**RECORDS FOR THE TASK**
--- START ---

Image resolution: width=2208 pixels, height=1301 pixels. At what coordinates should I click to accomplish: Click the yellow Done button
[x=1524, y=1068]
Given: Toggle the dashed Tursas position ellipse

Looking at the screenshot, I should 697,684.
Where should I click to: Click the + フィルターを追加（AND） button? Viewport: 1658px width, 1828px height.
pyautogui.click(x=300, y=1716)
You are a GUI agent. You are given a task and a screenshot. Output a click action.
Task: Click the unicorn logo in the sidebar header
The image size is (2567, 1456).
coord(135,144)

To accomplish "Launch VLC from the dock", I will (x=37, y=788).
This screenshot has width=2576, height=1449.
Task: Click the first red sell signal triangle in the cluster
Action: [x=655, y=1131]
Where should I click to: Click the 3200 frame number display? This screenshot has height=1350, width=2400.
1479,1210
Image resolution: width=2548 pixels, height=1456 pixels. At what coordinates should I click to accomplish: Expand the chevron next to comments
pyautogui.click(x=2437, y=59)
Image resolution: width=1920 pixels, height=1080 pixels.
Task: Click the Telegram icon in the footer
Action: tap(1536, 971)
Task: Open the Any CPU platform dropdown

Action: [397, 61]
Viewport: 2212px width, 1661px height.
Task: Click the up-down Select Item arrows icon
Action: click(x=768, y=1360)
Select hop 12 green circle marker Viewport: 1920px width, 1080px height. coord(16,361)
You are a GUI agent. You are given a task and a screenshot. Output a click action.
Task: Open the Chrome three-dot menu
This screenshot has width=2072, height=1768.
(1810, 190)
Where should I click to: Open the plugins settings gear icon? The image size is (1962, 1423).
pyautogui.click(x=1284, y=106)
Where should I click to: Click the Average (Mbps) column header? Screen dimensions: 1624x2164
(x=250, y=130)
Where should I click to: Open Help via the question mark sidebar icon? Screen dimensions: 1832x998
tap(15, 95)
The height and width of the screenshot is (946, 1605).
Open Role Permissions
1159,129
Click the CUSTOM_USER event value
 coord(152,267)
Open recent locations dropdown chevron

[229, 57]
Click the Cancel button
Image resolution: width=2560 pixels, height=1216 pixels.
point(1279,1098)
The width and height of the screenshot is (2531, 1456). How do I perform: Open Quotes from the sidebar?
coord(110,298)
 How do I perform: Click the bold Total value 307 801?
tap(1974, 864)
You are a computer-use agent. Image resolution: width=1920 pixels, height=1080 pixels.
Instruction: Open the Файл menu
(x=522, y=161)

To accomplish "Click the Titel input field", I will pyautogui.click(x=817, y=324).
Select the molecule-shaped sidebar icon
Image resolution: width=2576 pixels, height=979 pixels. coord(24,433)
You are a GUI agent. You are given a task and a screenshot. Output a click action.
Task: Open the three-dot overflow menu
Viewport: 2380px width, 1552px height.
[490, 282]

--- END ---

**TASK GOAL**
On how many lines of the records above does the word "three" appear? Answer with only that number.

**COMPLETED TASK**
2